■ Goal
Edit the items below by replacing every "computer-use agent" with "screen-navigation agent" and leaving everything else unchanged.

■ Raw data
━━━━

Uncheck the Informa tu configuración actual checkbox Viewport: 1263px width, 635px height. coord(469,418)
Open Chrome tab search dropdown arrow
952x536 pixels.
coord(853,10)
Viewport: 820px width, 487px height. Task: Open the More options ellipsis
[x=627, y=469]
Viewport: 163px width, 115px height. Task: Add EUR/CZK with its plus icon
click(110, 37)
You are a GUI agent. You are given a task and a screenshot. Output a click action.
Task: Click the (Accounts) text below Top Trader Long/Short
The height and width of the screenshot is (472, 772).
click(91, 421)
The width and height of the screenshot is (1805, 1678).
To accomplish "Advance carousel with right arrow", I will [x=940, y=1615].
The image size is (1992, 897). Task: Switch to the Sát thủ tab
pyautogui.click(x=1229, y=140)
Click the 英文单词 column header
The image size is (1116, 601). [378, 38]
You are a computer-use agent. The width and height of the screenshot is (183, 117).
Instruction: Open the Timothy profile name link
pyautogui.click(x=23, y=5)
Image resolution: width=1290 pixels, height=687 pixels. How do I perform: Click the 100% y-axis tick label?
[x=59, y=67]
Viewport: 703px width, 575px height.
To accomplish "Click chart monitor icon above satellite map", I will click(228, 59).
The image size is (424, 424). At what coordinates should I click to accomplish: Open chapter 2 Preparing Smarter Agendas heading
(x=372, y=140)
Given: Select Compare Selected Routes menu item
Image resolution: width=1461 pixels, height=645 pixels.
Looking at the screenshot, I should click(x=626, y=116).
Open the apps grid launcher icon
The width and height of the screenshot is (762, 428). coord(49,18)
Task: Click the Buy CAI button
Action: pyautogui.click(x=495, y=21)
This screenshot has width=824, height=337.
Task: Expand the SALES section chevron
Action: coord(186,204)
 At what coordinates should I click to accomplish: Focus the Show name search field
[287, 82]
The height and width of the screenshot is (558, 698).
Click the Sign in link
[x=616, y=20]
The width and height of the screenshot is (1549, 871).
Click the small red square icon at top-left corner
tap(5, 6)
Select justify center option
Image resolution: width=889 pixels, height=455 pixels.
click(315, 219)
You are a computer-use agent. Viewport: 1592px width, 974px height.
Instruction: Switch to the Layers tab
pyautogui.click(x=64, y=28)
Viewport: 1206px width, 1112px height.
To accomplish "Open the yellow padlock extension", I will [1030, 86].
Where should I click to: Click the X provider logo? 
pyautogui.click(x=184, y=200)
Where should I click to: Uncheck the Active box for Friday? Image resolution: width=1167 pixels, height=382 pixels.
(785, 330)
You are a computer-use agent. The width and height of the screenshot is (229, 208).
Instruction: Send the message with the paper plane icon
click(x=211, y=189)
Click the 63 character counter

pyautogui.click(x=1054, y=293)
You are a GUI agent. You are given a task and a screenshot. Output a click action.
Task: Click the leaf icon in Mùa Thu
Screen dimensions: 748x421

━━━━

■ Result of the exercise
Uncheck the Informa tu configuración actual checkbox Viewport: 1263px width, 635px height. coord(469,418)
Open Chrome tab search dropdown arrow
952x536 pixels.
coord(853,10)
Viewport: 820px width, 487px height. Task: Open the More options ellipsis
[x=627, y=469]
Viewport: 163px width, 115px height. Task: Add EUR/CZK with its plus icon
click(110, 37)
You are a GUI agent. You are given a task and a screenshot. Output a click action.
Task: Click the (Accounts) text below Top Trader Long/Short
The height and width of the screenshot is (472, 772).
click(91, 421)
The width and height of the screenshot is (1805, 1678).
To accomplish "Advance carousel with right arrow", I will [x=940, y=1615].
The image size is (1992, 897). Task: Switch to the Sát thủ tab
pyautogui.click(x=1229, y=140)
Click the 英文单词 column header
The image size is (1116, 601). [378, 38]
You are a screen-navigation agent. The width and height of the screenshot is (183, 117).
Instruction: Open the Timothy profile name link
pyautogui.click(x=23, y=5)
Image resolution: width=1290 pixels, height=687 pixels. How do I perform: Click the 100% y-axis tick label?
[x=59, y=67]
Viewport: 703px width, 575px height.
To accomplish "Click chart monitor icon above satellite map", I will click(228, 59).
The image size is (424, 424). At what coordinates should I click to accomplish: Open chapter 2 Preparing Smarter Agendas heading
(x=372, y=140)
Given: Select Compare Selected Routes menu item
Image resolution: width=1461 pixels, height=645 pixels.
Looking at the screenshot, I should click(x=626, y=116).
Open the apps grid launcher icon
The width and height of the screenshot is (762, 428). coord(49,18)
Task: Click the Buy CAI button
Action: pyautogui.click(x=495, y=21)
This screenshot has width=824, height=337.
Task: Expand the SALES section chevron
Action: coord(186,204)
 At what coordinates should I click to accomplish: Focus the Show name search field
[287, 82]
The height and width of the screenshot is (558, 698).
Click the Sign in link
[x=616, y=20]
The width and height of the screenshot is (1549, 871).
Click the small red square icon at top-left corner
tap(5, 6)
Select justify center option
Image resolution: width=889 pixels, height=455 pixels.
click(315, 219)
You are a screen-navigation agent. Viewport: 1592px width, 974px height.
Instruction: Switch to the Layers tab
pyautogui.click(x=64, y=28)
Viewport: 1206px width, 1112px height.
To accomplish "Open the yellow padlock extension", I will [1030, 86].
Where should I click to: Click the X provider logo? 
pyautogui.click(x=184, y=200)
Where should I click to: Uncheck the Active box for Friday? Image resolution: width=1167 pixels, height=382 pixels.
(785, 330)
You are a screen-navigation agent. The width and height of the screenshot is (229, 208).
Instruction: Send the message with the paper plane icon
click(x=211, y=189)
Click the 63 character counter

pyautogui.click(x=1054, y=293)
You are a GUI agent. You are given a task and a screenshot. Output a click action.
Task: Click the leaf icon in Mùa Thu
Screen dimensions: 748x421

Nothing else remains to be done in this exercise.